Disable strong auth for all profiles after successful unlock

The change generalizes the workflow to disable strong auth requirements for all profiles that require authentication to disable quiet mode, once a successful unlock has happened through CDCA. Currently, the call to disable the strong auth requirements is only being done for work-profile. Test: Tested locally on device with private space setup with a separate challenge and tested the strong auth tracker values post this change. Bug: 312184187 Change-Id: Ib41c51d1df78eea9415d72724b8cc693344e2c26
2024-01-02 18:12:46 +00:00
parent 72d638e681
commit 3adb65b84d
1 changed files with 34 additions and 4 deletions
--- a/src/com/android/settings/password/ConfirmDeviceCredentialUtils.java
+++ b/src/com/android/settings/password/ConfirmDeviceCredentialUtils.java
@@ -23,6 +23,8 @@ import android.app.IActivityManager;
 import android.app.admin.DevicePolicyManager;
 import android.content.Intent;
 import android.content.IntentSender;
+import android.content.pm.UserInfo;
+import android.content.pm.UserProperties;
 import android.os.RemoteException;
 import android.os.UserManager;
 import android.view.View;
@@ -68,16 +70,44 @@ public class ConfirmDeviceCredentialUtils {
            DevicePolicyManager dpm, int userId, boolean isStrongAuth) {
        if (isStrongAuth) {
            utils.reportSuccessfulPasswordAttempt(userId);
+            if (isBiometricUnlockEnabledForPrivateSpace()) {
+                final UserInfo userInfo = userManager.getUserInfo(userId);
+                if (userInfo != null) {
+                    if (isProfileThatAlwaysRequiresAuthToDisableQuietMode(userManager, userInfo)

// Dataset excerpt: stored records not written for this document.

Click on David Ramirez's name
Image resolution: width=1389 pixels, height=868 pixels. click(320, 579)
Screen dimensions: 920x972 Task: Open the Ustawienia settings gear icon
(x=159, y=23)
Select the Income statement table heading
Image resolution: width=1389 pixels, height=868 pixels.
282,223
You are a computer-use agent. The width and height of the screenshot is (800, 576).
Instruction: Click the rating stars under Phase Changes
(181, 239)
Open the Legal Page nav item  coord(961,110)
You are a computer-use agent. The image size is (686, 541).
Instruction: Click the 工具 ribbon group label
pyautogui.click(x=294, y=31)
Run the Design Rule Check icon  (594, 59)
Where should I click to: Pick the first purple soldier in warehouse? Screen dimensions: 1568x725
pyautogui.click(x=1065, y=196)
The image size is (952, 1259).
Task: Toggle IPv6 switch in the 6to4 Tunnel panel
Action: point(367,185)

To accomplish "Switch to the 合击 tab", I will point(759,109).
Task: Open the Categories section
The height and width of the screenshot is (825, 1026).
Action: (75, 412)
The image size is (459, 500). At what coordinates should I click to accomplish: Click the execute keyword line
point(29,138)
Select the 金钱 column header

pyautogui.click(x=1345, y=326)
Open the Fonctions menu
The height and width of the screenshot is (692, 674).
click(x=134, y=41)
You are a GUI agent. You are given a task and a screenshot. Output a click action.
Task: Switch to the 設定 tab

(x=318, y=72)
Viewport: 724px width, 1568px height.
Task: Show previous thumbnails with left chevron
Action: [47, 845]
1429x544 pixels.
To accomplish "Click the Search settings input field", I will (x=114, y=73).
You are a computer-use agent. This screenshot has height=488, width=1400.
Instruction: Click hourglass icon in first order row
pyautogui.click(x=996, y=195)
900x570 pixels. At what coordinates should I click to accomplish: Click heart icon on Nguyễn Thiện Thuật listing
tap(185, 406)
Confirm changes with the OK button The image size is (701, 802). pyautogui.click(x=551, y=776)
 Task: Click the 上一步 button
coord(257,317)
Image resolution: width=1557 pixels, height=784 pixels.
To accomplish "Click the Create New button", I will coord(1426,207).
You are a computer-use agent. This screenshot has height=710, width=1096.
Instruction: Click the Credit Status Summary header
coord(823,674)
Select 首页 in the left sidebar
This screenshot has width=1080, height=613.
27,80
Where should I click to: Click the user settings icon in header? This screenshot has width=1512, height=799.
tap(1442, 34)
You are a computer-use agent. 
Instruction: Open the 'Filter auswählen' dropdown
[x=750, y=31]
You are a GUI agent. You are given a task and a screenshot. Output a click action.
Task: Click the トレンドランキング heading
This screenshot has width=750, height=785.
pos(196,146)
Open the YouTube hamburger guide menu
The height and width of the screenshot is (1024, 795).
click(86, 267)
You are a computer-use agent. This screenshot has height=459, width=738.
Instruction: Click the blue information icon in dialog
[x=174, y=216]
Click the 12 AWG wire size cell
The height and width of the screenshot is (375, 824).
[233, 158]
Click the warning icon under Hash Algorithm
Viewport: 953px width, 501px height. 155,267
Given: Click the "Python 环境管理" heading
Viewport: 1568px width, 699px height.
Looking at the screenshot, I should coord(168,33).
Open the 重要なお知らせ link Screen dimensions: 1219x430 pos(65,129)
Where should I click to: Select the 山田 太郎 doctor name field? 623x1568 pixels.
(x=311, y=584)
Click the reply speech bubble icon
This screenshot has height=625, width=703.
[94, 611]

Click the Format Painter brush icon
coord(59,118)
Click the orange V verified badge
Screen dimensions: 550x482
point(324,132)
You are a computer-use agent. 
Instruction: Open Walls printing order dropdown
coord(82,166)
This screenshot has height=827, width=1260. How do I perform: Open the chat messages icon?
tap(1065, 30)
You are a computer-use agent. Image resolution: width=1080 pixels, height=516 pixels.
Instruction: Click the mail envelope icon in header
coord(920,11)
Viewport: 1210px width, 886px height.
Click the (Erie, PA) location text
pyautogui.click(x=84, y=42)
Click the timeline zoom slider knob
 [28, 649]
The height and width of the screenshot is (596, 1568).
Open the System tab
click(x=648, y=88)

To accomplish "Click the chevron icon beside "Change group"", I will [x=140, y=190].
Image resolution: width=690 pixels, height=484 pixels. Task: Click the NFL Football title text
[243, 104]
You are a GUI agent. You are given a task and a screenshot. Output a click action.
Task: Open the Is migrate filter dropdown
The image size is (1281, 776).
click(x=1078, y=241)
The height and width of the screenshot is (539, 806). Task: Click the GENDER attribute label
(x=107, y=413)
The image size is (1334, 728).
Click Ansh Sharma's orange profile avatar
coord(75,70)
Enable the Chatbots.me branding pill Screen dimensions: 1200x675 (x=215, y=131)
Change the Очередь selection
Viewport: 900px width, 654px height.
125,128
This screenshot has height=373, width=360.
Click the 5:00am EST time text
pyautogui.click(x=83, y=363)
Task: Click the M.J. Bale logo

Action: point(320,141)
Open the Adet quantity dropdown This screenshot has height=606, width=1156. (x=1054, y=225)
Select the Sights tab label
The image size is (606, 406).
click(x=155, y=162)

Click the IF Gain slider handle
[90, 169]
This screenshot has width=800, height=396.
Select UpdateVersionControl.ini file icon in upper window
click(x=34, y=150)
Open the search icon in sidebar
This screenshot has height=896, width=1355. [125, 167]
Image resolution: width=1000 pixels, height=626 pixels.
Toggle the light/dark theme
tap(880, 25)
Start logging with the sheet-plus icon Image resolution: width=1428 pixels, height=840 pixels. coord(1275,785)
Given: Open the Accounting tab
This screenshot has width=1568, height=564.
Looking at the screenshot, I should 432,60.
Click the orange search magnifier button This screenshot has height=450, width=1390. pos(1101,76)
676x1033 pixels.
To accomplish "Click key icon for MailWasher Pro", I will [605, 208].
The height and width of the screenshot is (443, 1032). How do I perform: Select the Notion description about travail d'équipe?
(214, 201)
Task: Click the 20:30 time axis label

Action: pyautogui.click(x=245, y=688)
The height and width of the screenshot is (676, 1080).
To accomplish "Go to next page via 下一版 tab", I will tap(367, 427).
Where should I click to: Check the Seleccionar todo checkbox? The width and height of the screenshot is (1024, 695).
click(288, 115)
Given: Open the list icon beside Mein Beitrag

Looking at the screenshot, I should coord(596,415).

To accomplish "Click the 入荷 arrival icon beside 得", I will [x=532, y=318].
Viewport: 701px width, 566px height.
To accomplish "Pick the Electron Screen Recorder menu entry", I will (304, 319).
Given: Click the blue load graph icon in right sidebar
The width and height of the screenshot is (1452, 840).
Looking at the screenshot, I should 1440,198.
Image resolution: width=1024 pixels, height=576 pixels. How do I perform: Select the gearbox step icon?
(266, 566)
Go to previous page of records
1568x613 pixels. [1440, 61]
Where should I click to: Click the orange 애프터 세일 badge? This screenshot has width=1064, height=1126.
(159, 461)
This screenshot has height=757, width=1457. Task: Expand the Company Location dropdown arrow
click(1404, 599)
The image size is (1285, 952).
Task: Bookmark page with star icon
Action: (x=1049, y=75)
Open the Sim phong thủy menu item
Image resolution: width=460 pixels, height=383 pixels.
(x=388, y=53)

+                            || userInfo.isManagedProfile()) {
+                        // Keyguard is responsible to disable StrongAuth for primary user. Disable
+                        // StrongAuth for profile challenges only here.
+                        utils.userPresent(userId);
+                    }
+                }
+            }
        } else {
            dpm.reportSuccessfulBiometricAttempt(userId);
        }
-        if (userManager.isManagedProfile(userId)) {
-            // Keyguard is responsible to disable StrongAuth for primary user. Disable StrongAuth
-            // for work challenge only here.
-            utils.userPresent(userId);
+        if (!isBiometricUnlockEnabledForPrivateSpace()) {
+            if (userManager.isManagedProfile(userId)) {
+                // Disable StrongAuth for work challenge only here.
+                utils.userPresent(userId);
+            }
        }
    }

+    /**
+     * Returns true if the userInfo passed as the parameter corresponds to a profile that always
+     * requires auth to disable quiet mode and false otherwise
+     */
+    private static boolean isProfileThatAlwaysRequiresAuthToDisableQuietMode(
+            UserManager userManager, @NonNull UserInfo userInfo) {
+        final UserProperties userProperties =
+                    userManager.getUserProperties(userInfo.getUserHandle());
+        return userProperties.isAuthAlwaysRequiredToDisableQuietMode() && userInfo.isProfile();
+    }
+
+    private static boolean isBiometricUnlockEnabledForPrivateSpace() {
+        return android.os.Flags.allowPrivateProfile()
+                && android.multiuser.Flags.enableBiometricsToUnlockPrivateSpace();
+    }
+
    /**
     * Request hiding soft-keyboard before animating away credential UI, in case IME
     * insets animation get delayed by dismissing animation.